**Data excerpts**
=======

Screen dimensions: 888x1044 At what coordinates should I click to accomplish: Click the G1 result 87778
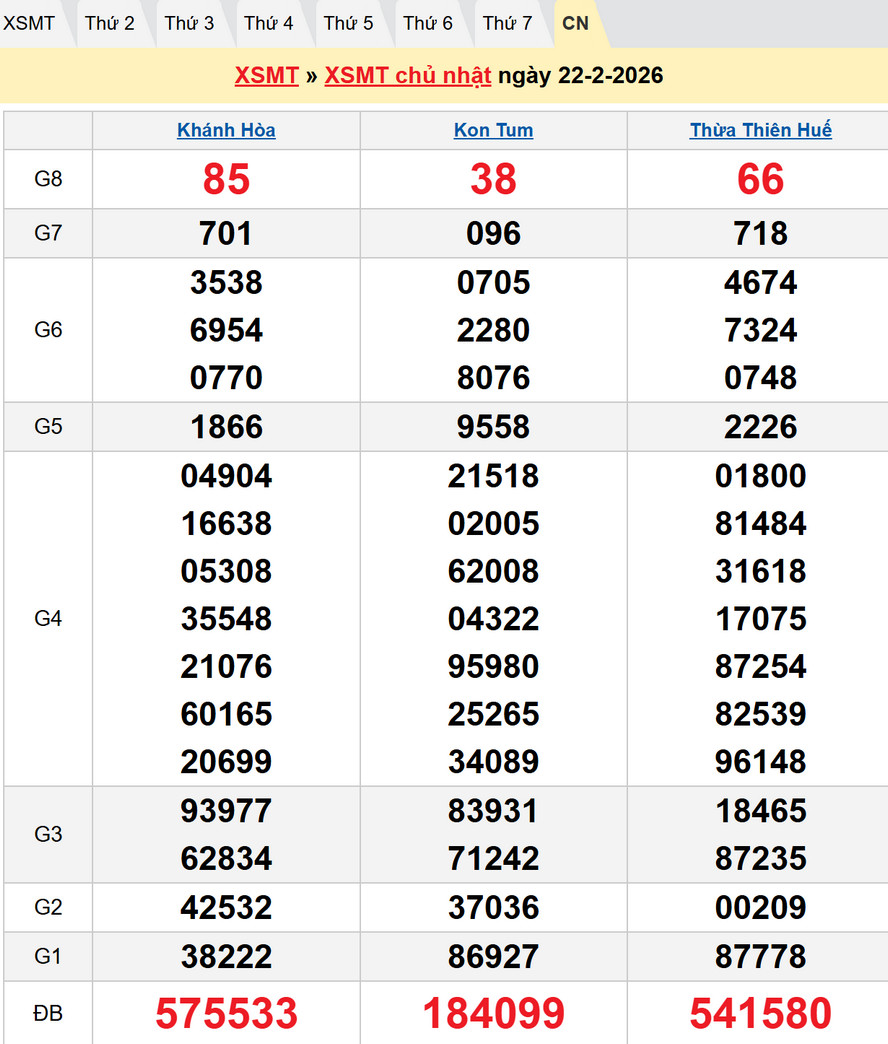tap(760, 956)
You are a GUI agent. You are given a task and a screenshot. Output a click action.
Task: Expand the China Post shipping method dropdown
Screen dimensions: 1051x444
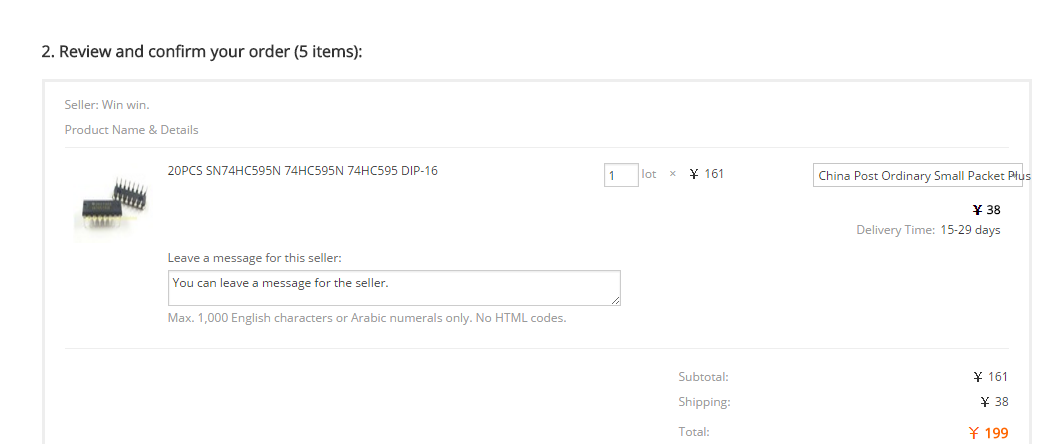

=======

Please restate word for word each line from the one containing "You are a GUI" to the end of the data above, without the pictures.

**Solution to the problem**
You are a GUI agent. You are given a task and a screenshot. Output a click action.
Task: Expand the China Post shipping method dropdown
Screen dimensions: 1051x444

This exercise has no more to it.